## Texte fourni

• • • • • • •

Dire qu’il ne s’est rien passé à Abidjan serait faux: 15 jours de discussion et de négociations de haut niveau – avec une délégation suisse très performante – des meetings avec partages de connaissances et d’expériences accumulées sur toute la planète. Mais face à l’urgence, les résolutions finales, qui ressemblent à des vœux pieux, sont-elles à la hauteur? Fallait-il que 6’000 personnes se rencontrent pour in fine préconiser «l’accélération de la restauration d’un milliard d’hectares de terres dégradées d’ici à 2030», ou encore améliorer l’implication des femmes dans la gestion des terres et «renforcer la préparation, la réponse et la résilience à la sécheresse»? A l’heure où plus de 40% des terres sur la planète sont dégradées, quand partout dans le monde, les terres s’assèchent, les sols perdent en fertilité et se transforment en poussière?

«Nous sommes à la croisée des chemins. Nous devons nous diriger vers les solutions plutôt que de continuer avec des actions destructrices. Et ne plus croire qu’un changement à la marge peut guérir une défaillance systémique», a répété à l’envi à Abidjan Ibrahim Thiaw, secrétaire général de la Convention des Nations Unies sur la lutte contre la désertification. Mais lors de cette COP15, comme lors des précédentes, aucune critique ni changement radical d’un système économique délirant n’ont été préconisés; lequel fait faire des milliers de kilomètres à ce que nous mangeons, aux habits que nous portons, au moindre jouet pour nos enfants, quel que soit le continent sur lequel nous vivons. Avec, à la clé, des quantités astronomiques de dioxyde de soufre, d’oxydes d’azote, de CO2, recrachées dans l’air par les quelque 100’000 porte-conteneurs qui sillonnent les mers du globe pour nous ravitailler, en utilisant un fioul lourd, extrêmement polluant.

• • • • • • •

## Questions
[1] Résumez plus brièvement le paragraphe du texte sur la COP15 d'Abidjan qui commence par « Dire qu'il ne s'est rien passé », en gardant ses faits principaux.
[2] D'après le texte sur la COP15 d'Abidjan, quelles substances les porte-conteneurs rejettent-ils dans l'air ? Donnez-les toutes.
[3] Poursuivez le texte sur la COP15 d'Abidjan à partir de sa dernière phrase.

## Données fournies

• • • • • • •

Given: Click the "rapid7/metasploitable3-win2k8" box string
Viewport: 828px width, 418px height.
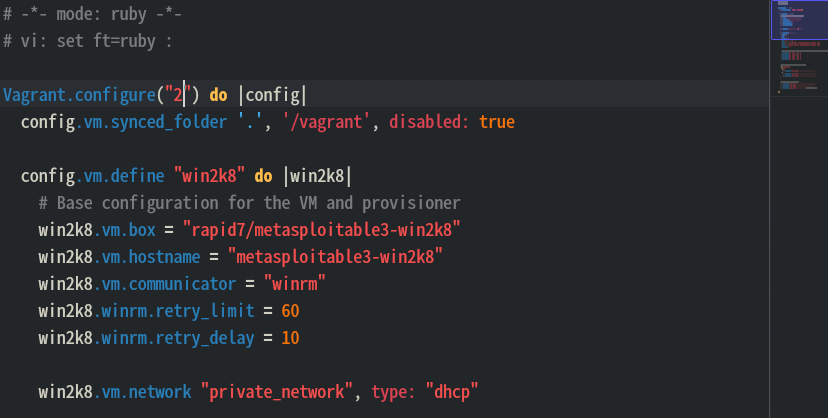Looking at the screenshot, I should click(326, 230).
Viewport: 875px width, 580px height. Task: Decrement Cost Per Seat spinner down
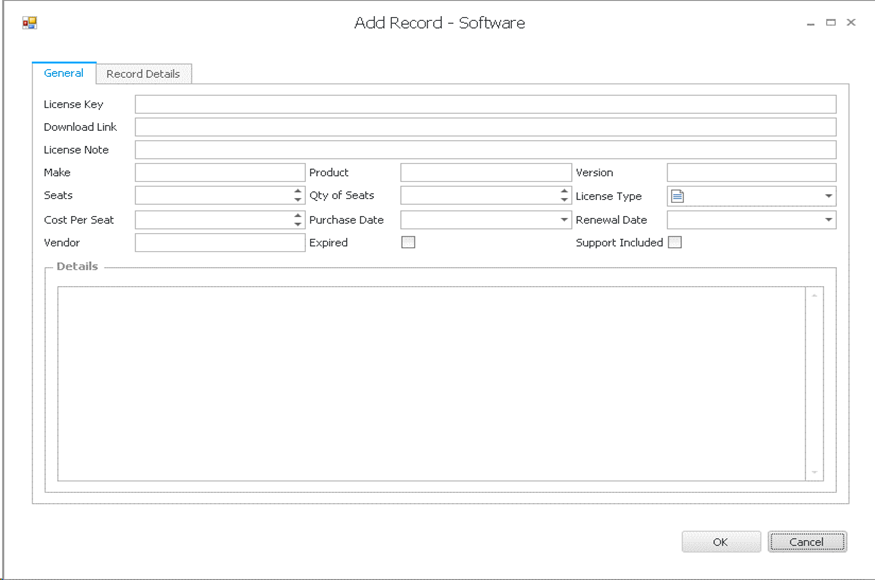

• • • • • • •

## Réponses
[1] Il serait faux de dire qu'il ne s'est rien passé à Abidjan : 15 jours de négociations de haut niveau, avec une délégation suisse très performante, et des rencontres de partage de connaissances venues du monde entier. Mais les résolutions finales ressemblent à des vœux pieux face à l'urgence. 6 000 personnes se sont réunies pour préconiser d'accélérer la restauration d'un milliard d'hectares de terres dégradées d'ici à 2030. Elles recommandent aussi de mieux impliquer les femmes dans la gestion des terres et de renforcer la préparation et la résilience face à la sécheresse. Pendant ce temps, plus de 40 % des terres de la planète sont dégradées, et partout les sols s'assèchent et perdent leur fertilité.

[2]
- le dioxyde de soufre
- les oxydes d'azote
- le CO2

[3]
Comment avons-nous pu imaginer que cette folie n’allait pas un jour se payer cash? Eh bien nous y sommes: notre planète qui étouffe nous présente aujourd’hui la facture, et elle est salée: la survie même sur la Terre est menacée. Mais ni lors des COP qui s’enchaînent ni dans d’autres enceintes, on ne s’attaque au business mondialisé. Et d’autant moins à l’heure où la guerre menée en Ukraine par la Russie fait planer de nouvelles menaces de pénuries et de crises alimentaires. 

La crise du Covid-19 avait déjà contribué à redorer le blason des grands armateurs qui assurent 90% des échanges mondiaux. Comment ne pas leur être reconnaissant en effet d’avoir continué à assurer les livraisons de pratiquement tout ce que nous consommons, fabriqué à des milliers de kilomètres, malgré les importants problèmes logistiques engendrés par la pandémie?

Aujourd’hui, qui oserait leur demander de rendre des comptes en matière environnementale? Pour savoir s’ils se conforment à la réglementation visant à réduire les émissions de dioxyde de soufre, péniblement instaurée en 2020, et si leurs navires géants sont désormais équipés de ces «scrubbers» ou laveurs de gaz extrêmement onéreux? La société MSC, dont le siège se trouve à Genève, est pourtant régulièrement indexée comme étant l’un des plus grands émetteurs de gaz à effet de serre (GES) d’Europe, selon les données de la Fédération européenne pour le transport et l’environnement.

Lors de la COP15, aucun signal n’a en tout cas été donné en faveur d’une relocalisation de chaînes de production favorisant un circuit court, moins dommageable pour le climat et l’état de la planète. Le business as usual poursuit sur sa lancée, à plein régime, avec, au centre des préoccupations des grandes entreprises, encore et toujours la recherche effrénée d’une main-d’œuvre payée le moins cher possible, où que ce soit sur la planète. Agrémentée de quelques concessions cosmétiques à l’environnement, au climat, à la «durabilité», pour faire plaisir aux organisations internationales, aux ONG et aux COP à venir.